(Text block begins)

Empty result above maximum

Pure noise

import numpy as np
from generate_image import make_image, make_pure_noise, N_CELLS, IMAGE_SIZE
from cellseg import smooth, segment, cell_sizes, THRESHOLD


def test_smooth_reduces_noise():
    # Gaussian smoothing must reduce pixel-to-pixel variance.
    rng = np.random.default_rng(7)
    noise = rng.normal(0, 1, (64, 64))
    assert smooth(noise, sigma=2).var() < noise.var()


def test_smooth_preserves_shape():
    image = np.ones((IMAGE_SIZE, IMAGE_SIZE))
    assert smooth(image).shape == image.shape


def test_smooth_constant_unchanged():
    # Smoothing a uniform image must leave interior values unchanged.
    image = np.full((50, 50), 0.7)
    result = smooth(image, sigma=2)
    interior = result[4:-4, 4:-4]
    assert np.allclose(interior, 0.7, atol=1e-6)


def test_segment_finds_all_cells():
    # With default parameters the pipeline must recover all N_CELLS cells.
    image, centers = make_image()
    labeled, n_found = segment(smooth(image))
    assert n_found == N_CELLS, f"Expected {N_CELLS} cells, found {n_found}"


def test_cell_sizes_reasonable():
    # Every detected cell must have a pixel area in the physically plausible range.

(Text block ends)
(Input data begins)

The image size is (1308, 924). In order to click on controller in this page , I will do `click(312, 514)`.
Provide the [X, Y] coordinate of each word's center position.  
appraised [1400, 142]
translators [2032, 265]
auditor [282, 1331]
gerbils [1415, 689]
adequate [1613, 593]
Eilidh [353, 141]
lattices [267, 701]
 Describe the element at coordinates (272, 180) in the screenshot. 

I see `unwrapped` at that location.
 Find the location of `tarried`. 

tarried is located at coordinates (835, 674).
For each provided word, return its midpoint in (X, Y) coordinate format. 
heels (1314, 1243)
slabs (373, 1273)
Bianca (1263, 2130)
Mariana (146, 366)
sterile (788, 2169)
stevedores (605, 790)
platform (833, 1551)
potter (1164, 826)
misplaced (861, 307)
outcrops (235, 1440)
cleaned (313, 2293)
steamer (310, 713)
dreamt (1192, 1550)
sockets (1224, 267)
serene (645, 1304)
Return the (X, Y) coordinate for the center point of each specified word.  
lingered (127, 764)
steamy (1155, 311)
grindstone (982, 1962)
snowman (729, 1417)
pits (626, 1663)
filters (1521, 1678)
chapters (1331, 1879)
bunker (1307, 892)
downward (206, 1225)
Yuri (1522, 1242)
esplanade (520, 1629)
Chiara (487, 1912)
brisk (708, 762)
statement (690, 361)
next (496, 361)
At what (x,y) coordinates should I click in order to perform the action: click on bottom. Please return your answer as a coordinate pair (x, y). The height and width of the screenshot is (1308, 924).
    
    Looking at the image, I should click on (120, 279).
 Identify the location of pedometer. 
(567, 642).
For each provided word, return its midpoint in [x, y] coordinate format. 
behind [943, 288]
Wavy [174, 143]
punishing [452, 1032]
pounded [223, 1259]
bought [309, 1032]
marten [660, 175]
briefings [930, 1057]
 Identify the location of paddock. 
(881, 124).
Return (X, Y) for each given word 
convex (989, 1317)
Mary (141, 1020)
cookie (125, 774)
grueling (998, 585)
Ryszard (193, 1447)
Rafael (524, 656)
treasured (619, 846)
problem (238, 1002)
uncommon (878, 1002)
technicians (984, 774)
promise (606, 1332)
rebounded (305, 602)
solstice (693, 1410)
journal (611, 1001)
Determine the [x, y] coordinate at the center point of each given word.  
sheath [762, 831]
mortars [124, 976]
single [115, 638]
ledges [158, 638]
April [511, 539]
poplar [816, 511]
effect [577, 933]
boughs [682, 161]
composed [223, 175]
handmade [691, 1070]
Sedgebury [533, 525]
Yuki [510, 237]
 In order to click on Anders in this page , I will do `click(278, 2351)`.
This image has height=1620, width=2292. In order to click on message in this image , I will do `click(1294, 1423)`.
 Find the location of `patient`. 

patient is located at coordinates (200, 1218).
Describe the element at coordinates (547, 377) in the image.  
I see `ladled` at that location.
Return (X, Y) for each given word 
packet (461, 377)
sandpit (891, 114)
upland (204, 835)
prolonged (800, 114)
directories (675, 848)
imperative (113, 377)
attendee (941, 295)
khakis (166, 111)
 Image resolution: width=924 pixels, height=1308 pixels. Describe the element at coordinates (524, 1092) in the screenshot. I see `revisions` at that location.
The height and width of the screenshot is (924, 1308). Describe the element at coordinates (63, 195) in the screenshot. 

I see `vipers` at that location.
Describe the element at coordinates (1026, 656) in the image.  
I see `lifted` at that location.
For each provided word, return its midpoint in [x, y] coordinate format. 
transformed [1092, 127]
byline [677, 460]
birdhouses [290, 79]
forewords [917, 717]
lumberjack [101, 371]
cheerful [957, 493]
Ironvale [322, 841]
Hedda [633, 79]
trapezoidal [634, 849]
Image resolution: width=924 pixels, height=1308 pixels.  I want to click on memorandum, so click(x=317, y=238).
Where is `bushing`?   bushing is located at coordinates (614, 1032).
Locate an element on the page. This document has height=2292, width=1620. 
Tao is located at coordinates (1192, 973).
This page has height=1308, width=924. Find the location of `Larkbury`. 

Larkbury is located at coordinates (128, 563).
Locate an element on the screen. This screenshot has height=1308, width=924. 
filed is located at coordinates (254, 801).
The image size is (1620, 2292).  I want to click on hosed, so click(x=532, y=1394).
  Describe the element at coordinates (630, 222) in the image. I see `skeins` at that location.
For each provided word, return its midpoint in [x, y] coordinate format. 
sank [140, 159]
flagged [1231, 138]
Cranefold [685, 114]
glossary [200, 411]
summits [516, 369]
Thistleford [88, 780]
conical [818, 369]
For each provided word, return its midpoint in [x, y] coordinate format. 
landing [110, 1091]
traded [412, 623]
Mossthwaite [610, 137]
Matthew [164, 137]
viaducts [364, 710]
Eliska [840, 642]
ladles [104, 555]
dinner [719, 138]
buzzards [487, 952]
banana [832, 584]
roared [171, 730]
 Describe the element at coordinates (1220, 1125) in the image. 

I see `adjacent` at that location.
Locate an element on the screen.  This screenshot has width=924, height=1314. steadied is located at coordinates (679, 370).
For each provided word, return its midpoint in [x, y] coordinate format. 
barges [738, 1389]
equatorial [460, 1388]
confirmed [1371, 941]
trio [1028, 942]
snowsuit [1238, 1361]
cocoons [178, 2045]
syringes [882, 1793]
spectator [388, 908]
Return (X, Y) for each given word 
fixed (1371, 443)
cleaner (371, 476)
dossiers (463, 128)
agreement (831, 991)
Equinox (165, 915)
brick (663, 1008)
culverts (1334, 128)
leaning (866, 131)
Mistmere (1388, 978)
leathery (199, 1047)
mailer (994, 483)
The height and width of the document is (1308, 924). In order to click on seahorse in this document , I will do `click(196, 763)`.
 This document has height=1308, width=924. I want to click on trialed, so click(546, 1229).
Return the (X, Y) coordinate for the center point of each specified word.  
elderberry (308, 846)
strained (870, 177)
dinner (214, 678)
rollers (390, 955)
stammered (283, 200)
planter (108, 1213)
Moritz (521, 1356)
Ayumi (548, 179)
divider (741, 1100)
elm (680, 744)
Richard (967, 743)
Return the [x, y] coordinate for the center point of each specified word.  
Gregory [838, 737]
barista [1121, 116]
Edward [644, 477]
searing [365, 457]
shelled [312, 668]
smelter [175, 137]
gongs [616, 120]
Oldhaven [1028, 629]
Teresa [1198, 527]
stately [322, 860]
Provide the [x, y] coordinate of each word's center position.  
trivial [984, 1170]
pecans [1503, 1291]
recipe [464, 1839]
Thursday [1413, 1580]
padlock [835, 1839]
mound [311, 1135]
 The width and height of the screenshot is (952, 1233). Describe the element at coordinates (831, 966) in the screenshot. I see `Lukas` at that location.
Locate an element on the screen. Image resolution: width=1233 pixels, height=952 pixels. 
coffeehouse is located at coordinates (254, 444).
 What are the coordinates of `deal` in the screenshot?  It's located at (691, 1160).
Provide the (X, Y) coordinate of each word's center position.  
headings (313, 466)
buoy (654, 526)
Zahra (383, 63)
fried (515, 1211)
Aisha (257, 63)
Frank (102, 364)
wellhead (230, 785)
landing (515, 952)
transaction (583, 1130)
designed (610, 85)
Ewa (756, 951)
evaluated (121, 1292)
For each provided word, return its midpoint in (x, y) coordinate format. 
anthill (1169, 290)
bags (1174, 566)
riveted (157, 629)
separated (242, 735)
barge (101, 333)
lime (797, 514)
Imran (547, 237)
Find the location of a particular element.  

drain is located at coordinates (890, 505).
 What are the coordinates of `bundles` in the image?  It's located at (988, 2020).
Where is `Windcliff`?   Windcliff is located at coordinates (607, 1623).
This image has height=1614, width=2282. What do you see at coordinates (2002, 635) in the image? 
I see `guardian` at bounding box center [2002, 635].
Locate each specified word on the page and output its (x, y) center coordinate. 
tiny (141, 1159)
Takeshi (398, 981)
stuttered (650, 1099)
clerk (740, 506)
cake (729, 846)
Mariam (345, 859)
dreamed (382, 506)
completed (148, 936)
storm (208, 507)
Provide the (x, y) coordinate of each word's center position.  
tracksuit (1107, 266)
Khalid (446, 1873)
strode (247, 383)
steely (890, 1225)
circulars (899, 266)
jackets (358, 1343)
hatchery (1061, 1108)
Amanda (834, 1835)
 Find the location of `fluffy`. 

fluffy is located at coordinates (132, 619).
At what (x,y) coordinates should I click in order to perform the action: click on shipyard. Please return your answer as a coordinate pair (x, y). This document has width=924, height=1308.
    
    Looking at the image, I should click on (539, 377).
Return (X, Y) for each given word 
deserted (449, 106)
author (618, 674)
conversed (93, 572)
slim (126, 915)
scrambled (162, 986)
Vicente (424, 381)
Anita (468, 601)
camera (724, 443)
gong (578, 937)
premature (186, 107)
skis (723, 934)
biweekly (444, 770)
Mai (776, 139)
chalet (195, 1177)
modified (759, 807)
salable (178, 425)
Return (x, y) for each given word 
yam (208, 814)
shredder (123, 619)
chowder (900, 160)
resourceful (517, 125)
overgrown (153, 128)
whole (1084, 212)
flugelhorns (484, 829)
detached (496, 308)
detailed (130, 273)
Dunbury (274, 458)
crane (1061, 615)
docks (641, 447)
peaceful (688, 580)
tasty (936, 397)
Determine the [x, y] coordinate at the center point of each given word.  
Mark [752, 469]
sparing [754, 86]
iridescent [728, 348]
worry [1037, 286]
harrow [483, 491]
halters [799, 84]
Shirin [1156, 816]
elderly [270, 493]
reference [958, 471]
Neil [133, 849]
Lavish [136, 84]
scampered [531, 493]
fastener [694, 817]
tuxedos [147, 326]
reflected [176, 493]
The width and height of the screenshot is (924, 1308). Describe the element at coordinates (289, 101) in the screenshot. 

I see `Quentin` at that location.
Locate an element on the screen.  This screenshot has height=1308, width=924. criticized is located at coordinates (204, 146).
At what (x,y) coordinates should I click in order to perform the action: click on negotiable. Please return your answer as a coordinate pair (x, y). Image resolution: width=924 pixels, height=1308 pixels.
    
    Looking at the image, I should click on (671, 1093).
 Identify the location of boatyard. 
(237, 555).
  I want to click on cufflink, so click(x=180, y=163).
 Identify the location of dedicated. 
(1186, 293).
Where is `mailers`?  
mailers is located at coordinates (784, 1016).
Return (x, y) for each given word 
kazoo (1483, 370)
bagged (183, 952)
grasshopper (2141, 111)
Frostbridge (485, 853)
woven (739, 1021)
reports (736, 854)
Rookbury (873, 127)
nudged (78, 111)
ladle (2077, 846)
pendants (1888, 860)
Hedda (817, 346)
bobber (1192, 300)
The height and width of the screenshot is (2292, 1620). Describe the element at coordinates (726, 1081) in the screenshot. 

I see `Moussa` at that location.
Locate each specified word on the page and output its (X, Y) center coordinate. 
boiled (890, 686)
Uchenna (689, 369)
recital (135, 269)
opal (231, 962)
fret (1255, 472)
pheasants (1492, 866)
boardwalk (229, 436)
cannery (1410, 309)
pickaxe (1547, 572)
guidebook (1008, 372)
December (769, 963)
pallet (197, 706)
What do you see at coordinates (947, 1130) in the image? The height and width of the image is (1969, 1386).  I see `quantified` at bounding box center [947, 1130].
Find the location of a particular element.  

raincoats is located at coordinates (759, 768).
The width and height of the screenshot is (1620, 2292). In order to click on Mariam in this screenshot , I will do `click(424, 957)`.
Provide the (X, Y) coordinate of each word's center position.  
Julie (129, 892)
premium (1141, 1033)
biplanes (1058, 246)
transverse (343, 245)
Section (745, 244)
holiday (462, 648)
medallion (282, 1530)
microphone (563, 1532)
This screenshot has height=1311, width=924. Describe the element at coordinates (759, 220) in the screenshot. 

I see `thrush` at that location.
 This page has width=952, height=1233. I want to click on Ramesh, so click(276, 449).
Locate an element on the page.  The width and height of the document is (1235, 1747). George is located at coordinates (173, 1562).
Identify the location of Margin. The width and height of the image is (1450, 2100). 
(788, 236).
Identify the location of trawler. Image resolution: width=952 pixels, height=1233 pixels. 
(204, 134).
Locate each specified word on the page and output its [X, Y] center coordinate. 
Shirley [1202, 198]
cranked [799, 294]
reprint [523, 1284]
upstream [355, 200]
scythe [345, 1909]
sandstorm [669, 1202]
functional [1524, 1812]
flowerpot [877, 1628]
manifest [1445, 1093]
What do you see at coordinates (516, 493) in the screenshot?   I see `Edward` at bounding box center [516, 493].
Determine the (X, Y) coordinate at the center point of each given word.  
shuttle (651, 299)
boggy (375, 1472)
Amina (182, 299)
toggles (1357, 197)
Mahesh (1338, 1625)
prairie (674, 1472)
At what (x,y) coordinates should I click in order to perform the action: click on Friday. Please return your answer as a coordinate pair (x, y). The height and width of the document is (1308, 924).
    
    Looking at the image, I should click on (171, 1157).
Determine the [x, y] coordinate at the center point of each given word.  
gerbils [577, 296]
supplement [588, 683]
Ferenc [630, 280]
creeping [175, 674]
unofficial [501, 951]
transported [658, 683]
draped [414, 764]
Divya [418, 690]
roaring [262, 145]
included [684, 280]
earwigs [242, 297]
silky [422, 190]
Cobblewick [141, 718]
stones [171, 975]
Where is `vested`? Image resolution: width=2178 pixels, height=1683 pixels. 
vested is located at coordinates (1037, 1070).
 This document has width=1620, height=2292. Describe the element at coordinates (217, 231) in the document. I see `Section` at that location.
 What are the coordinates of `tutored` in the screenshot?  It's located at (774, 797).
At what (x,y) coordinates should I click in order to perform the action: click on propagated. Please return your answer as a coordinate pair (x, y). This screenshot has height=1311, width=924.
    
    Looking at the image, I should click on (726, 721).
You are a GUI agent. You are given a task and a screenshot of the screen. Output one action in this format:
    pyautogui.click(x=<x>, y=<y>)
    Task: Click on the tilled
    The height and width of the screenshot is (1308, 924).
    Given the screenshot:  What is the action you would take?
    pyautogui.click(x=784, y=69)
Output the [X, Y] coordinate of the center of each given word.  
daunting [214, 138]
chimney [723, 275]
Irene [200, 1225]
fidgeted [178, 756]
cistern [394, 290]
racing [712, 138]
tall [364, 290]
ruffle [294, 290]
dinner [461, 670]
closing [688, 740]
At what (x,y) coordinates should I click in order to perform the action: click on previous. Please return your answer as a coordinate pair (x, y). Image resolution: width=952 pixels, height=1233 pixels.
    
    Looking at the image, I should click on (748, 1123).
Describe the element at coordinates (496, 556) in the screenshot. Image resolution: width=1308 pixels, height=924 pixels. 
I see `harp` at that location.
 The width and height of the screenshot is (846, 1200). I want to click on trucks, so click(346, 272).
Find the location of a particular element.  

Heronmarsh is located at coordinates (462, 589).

(Input data ends)

# [Work instruction A]
In two sentences, what do the cell segmentation tests check?
# [Work instruction B]
Answer these questions about the cell segmentation tests:
(i) What seed is given to the random number generator in test_smooth_reduces_noise?
(ii) What value fills the 50 by 50 image in test_smooth_constant_unchanged?
(iii) Which value must n_found equal in test_segment_finds_all_cells?
# [Work instruction C]
Can you extend the cell segmentation tests from the point where they stop?
The material comes from a different source than the cell segmentation tests.

# [Answer A]
The tests check that the smooth function lowers the variance of random noise, keeps an image's shape, and leaves the interior values of a uniform image unchanged. They also check that segmenting a smoothed generated image finds all N_CELLS cells and that every detected cell has a pixel area in a physically plausible range.

# [Answer B]
(i) 7
(ii) 0.7
(iii) N_CELLS

# [Answer C]
    # At the operating threshold the analytic area is ≈ 148 px²; we allow 50–350 px²
    # to accommodate smoothing and noise effects without being unnecessarily tight.
    image, _ = make_image()
    labeled, _ = segment(smooth(image))
    sizes = cell_sizes(labeled)
    assert np.all(sizes >= 50), f"Cell too small: {sizes.min()} px"
    assert np.all(sizes <= 350), f"Cell too large: {sizes.max()} px"


def test_threshold_above_max_finds_nothing():
    # A threshold above the maximum smoothed value must produce zero cells.
    image, _ = make_image()
    labeled, n_found = segment(smooth(image), threshold=999.0)
    assert n_found == 0


def test_pure_noise_false_positives():
    # At a threshold of 0.05, pure noise produces false detections.
    # Smoothed noise std dev ≈ NOISE_SCALE / (2·sqrt(π)·SMOOTH_SIGMA) ≈ 0.021;
    # 0.05 ≈ 2.4σ, so roughly 0.8% of pixels exceed it, forming several blobs.
    noise = make_pure_noise()
    _, n_false = segment(smooth(noise), threshold=0.05)
    assert n_false > 0, "Expected false positives from pure noise at threshold 0.05"

    # At the operating threshold (0.50 ≈ 24σ) pure noise must not trigger any cell.
    _, n_safe = segment(smooth(noise), threshold=THRESHOLD)
    assert n_safe == 0, "Operating threshold should reject all noise blobs"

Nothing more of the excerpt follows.